**Collected data entries**
== Segment start ==

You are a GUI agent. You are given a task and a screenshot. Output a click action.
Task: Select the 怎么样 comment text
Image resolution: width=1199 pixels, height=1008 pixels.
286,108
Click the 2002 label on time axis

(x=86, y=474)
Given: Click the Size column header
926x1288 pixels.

== Segment end ==

**EXERCISE BRIEF**
Please transcribe exactly the line containing "Task: Select the 怎么样 comment text" and every line after it through the end of the records, and nothing else.

**SOLUTION TO THE PROBLEM**
Task: Select the 怎么样 comment text
Image resolution: width=1199 pixels, height=1008 pixels.
286,108
Click the 2002 label on time axis

(x=86, y=474)
Given: Click the Size column header
926x1288 pixels.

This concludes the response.